Audi

Audi
The history of the brand goes back to the early days of the automotive industry. In 1899, the brilliant German engineer August Horch founded his first automobile plant and laid the foundation for the future concern. However, 10 years later, due to disagreements with partners, he had to leave the board of his own company. Having borrowed from friends and business partners a huge amount of 200 thousand marks for those times, necessary for a new enterprise, Horch, whose last name means “listen” in translation, painfully thought about the possible name of his new company. And once a schoolboy, the son of one of the engineer’s friends, who was just studying Latin, inclined the verb audire (“listen”) in his presence. The name of the new company, which has become synonymous with the word “Horch”, was coined: Audi – “listen!”

In the next two decades, the “newborn” brand managed to win the recognition of customers. Audi models won prestigious sports competitions, many celebrities of the time drove them, and the luxurious Audi Type R, which debuted in 1928, from a technical point of view, personified the highest level of automotive achievement of that time: an eight-cylinder engine with 100 hp. dispersed the convertible to the then fantastic speed of 110 km / h!

The history of the “four rings” familiar to everyone today began in 1932, when four Saxon car manufacturers – Audi, DKW, Horch and Wanderer – merged to form Auto Union AG. In pre-war Germany, it was the second largest and is considered the predecessor of the current concern Audi AG.

In the seven years before the war, AutoUnion made a rapid breakthrough in all directions: the world’s best luxury convertibles and limousines were produced under the Horch brand, Wanderer made the most beautiful W25K roadster of its time, DKW cars were the first among German vehicles to successfully pass crash tests, on Audi models middle class established front-wheel drive.
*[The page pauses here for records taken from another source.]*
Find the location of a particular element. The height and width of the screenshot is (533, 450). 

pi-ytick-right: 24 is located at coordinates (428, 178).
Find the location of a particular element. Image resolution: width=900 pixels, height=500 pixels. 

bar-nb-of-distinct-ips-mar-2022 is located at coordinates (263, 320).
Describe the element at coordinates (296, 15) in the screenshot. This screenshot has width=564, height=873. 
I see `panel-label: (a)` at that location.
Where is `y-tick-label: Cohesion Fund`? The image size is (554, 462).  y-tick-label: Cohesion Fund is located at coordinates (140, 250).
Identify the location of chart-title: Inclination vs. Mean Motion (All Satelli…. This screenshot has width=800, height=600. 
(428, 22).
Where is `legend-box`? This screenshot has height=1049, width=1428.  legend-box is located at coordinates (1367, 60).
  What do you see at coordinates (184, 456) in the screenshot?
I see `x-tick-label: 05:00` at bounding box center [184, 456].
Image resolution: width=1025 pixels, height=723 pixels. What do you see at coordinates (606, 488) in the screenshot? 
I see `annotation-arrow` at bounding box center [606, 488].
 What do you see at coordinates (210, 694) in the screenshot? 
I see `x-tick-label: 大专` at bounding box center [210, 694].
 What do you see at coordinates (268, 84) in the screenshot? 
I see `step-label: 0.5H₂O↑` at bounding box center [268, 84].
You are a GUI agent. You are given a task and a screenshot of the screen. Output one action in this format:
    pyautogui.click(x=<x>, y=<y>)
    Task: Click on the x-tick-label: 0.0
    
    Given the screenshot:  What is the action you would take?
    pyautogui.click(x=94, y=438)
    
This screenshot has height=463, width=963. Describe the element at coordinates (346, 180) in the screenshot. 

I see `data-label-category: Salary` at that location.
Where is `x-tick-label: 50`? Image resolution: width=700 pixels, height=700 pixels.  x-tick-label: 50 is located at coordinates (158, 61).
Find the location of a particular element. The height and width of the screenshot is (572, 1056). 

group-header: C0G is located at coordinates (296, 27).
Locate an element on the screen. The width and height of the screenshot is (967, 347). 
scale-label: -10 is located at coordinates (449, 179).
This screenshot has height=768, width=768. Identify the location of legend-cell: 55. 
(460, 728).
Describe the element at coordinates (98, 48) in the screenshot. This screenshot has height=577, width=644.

Finally, the Auto Union sports cars and their drivers in the Gran Prix and record-breaking races were second to none.

In 1938, the working capital of the company grows to a record amount for those times of 238 million marks, the factories employ almost 23 thousand workers, and the market share is 23.4%.

After 1945 and until the mid-60s, the brands of the once strongest concern in Germany, Auto Union, are going through a difficult period of disintegration, change of ownership and moving from one city to another. In 1966, the Volkswagen concern becomes the owner of 100 percent of the shares of Auto Union, and already under the wing of the concern, two years later, the latest development of the brand’s engineers, the Audi 100 model, rolls off the assembly line of the plant in Bavarian Ingolstadt. It allowed the concern to make a real breakthrough in the middle class car segment. The successive models Audi 50, Audi 80 and Audi 100 built on the success, which became a triumph with the debut of the Audi quattro in 1980.

Since 1982, when Audi cars entered the World Rally Championship, they have been unrivaled in many other sports. The Audi quattro all-wheel drive segment has been steadily growing and expanding ever since.

In 1985, Audi AG, headquartered in Ingolstadt, was registered in the German commercial register. The concern is growing year by year. The spirit of sportiness and technological progress is reflected both in the range and in the developments. The brand is rapidly conquering a new premium segment, and in 1994 the first “aluminum” Audi A8 executive sedan enters the market. In the same year, the Audi A6 business-class sedan and wagon, which later became a bestseller, and the Audi A4, which had an incredible success, appeared in the model line.

In subsequent years, not only the model range, but also production volumes are growing rapidly. In 1998, Audi AG becomes the owner of the Italian supercar brand Lamborghini. Thanks to the efforts of German partners, using the latest technical developments and financial capabilities of Audi, the affixed Italian brand is gaining a second wind. The same can be attributed to Ducati motorcycles. This Italian company was bought by Audi AG in 2012, and since then its lineup has been constantly growing and updating.

2016 was marked for the brand by the opening of the first production in the Americas. The plant in San José Chiapa, Puebla, Mexico, is designed to produce 150,000 vehicles per year. Two years later, a factory was opened in the Belgian capital, Brussels, to manufacture the latest family of electric models. Its ancestor was the first mass-produced all-electric crossover Audi e-tron, which went on sale in 2019. A year later, the brand introduced five new electric vehicles to the world, including the uncompromising 440 kW Audi RS e-tron GT, which is assembled at Audi Sport GmBH in Heilbronn.